Then we entered the stadium proper, and the amazement in his eyes made me consider just how much larger this place was than any other he’d seen. Seats swept in both directions so far they grayed with haze. In the tens of thousands, people shifted, churned, the moving sea of a landscape.
“All my life you knew this was happening,” his expression accused, his gaze struggling to take it all in, “and you never showed me?”
Two years one month old had seemed a strapping age for our son’s first baseball game — to us. To him it felt like betrayal. This is the boy who chokes on the bacon he shovels too quickly into his mouth. How dare we hold anything back?
I wonder what other experiences we’ve sheltered him from inadvertently. We try: no TV, regular excursions, playdates with other kids. But what have we missed that we don’t even realize? Parents almost need a checklist of experiences their children should be exposed to within the first two or three years.

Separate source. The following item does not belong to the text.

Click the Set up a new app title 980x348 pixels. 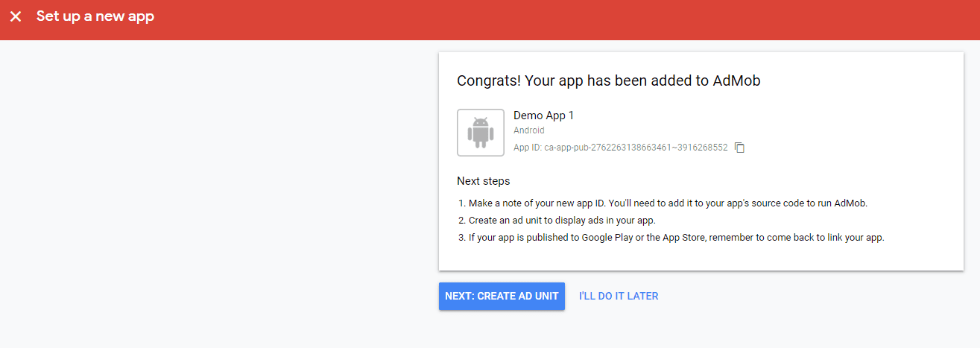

Certainly, as a first-time parent of a boy only two years old, I’m no authority. But below is a first stab at creating an experience checklist.
An Experience Checklist
Within realistic constraints of time, cost, geography and opportunity, parents should expose their children to all of the following:
People
extended family
other children
other parents
babysitters
Academics
books
music, instruments
coloring, painting
puzzles
internet
Institutions
Daddy’s work
Mommy’s work
church
library
airport
mall
stuffmart
flea market
farm
museum, aquarium, science center
restaurant
bank
military (air show, naval ships)
school
sports stadium
movie theater/IMAX
community fair
post office
Activities
pool, water park
concert
fireworks
parade
housework
flying
roadtrip
Nature
beach, ocean
mountain
desert
forest
cave
river
Culture
another national region
another language
another country (extra credit!)
* * * * *
We’ve given our son some of these experiences so far, but not all. If you can suggest additions, please leave a comment so I can include them above.
Of course life’s not a list of “been there, done thats” to be checked off. But for the few years our son will be with us, we are his custodians, custodians of his opportunities. Cruise directors, really. The question is what kind of cruise we’re conducting, what kind of world we’re showing him.
It’s impossible to expose him to everything. I’d just hate, through negligence or laziness, to hold anything back.